Asteroide e meteorito
Sotero endossa a visão de que Obama ingressou numa trilha radical. E coincide com Siegel num ponto: a resposta dos republicanos será mais radical ainda. Pela primeira vez na história, escreveu Sotero, “a nomeação do ministro da Defesa [Chuck Hagel, ex-senador republicano, veterano condecorado do Vietnã] foi objeto de uma manobra de obstrução parlamentar”.
Caos à vista? Na mesma página, Sérgio Augusto repete uma advertência que Winston Churchill faz em seu livro sobre a Segunda Guerra Mundial, ao lembrar a história de um homem velho que disse no leito de morte: "Tive muitos problemas na vida, a maior parte dos quais nunca aconteceu".
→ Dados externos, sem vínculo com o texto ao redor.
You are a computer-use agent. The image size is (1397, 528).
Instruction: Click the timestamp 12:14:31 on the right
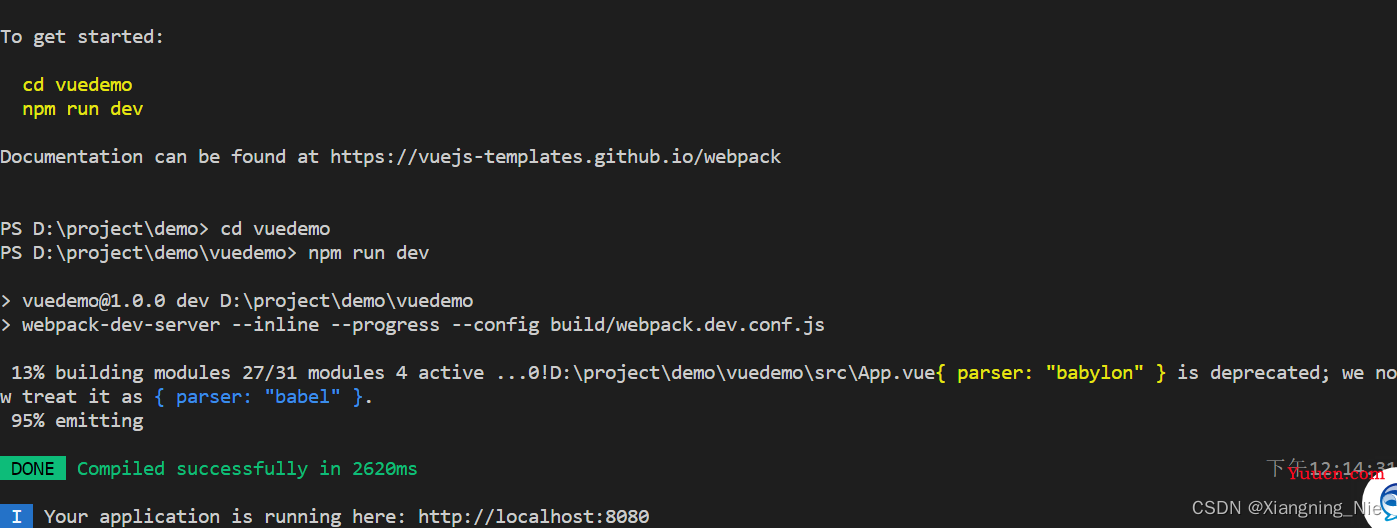1352,468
Sérgio Augusto cita George Dyson, historiador da ciência: “As pessoas tendem a se preocupar com coisas que não valem a pena, desprezando outras com as quais deveriam se preocupar.” Bingo! Enquanto se noticiava a passagem de um asteroide parrudo a incômodos 27 mil quilômetros da Terra, o meteorito siberiano preparava-se, em meio à majestosa indiferença do cosmo, para encerrar sua pétrea existência com uma entrada flamejante na atmosfera.